Exercise ▸ Starting from the line in which "You are a computer-use agent. This" appears, output every line down to the last line of the data below, exactly and without anything more.

Data for this task ▸
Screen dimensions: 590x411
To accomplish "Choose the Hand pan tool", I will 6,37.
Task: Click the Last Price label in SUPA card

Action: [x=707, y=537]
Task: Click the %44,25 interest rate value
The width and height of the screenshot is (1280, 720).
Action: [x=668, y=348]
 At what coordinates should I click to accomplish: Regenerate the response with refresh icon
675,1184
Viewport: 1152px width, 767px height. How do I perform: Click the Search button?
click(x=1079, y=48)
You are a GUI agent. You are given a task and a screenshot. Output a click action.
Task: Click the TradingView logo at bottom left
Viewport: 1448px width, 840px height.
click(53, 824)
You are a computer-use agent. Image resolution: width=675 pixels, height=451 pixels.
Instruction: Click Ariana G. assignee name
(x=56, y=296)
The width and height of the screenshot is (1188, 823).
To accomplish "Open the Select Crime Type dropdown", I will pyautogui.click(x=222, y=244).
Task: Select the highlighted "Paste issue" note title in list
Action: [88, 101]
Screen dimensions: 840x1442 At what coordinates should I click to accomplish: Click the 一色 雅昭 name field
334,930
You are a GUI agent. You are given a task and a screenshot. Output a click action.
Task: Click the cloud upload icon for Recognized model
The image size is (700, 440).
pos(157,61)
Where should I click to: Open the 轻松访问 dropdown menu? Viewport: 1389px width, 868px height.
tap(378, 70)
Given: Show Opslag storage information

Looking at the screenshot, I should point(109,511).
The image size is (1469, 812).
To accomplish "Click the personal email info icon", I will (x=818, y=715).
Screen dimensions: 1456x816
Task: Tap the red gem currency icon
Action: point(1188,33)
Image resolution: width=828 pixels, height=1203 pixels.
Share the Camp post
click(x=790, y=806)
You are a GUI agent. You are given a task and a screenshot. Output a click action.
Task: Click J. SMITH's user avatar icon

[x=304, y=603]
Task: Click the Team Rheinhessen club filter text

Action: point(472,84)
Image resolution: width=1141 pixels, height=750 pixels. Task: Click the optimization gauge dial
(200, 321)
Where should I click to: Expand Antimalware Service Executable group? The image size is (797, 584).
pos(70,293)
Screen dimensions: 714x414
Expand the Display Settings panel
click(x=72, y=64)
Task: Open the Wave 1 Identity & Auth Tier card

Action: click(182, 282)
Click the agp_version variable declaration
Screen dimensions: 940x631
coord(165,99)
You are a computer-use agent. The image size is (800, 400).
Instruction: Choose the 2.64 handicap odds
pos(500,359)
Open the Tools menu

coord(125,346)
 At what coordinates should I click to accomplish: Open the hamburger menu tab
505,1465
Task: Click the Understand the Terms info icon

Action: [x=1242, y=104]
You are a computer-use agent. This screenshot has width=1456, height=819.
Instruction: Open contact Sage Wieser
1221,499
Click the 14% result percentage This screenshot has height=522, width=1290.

Answer for the task ▸
You are a computer-use agent. This screenshot has width=1456, height=819.
Instruction: Open contact Sage Wieser
1221,499
Click the 14% result percentage This screenshot has height=522, width=1290.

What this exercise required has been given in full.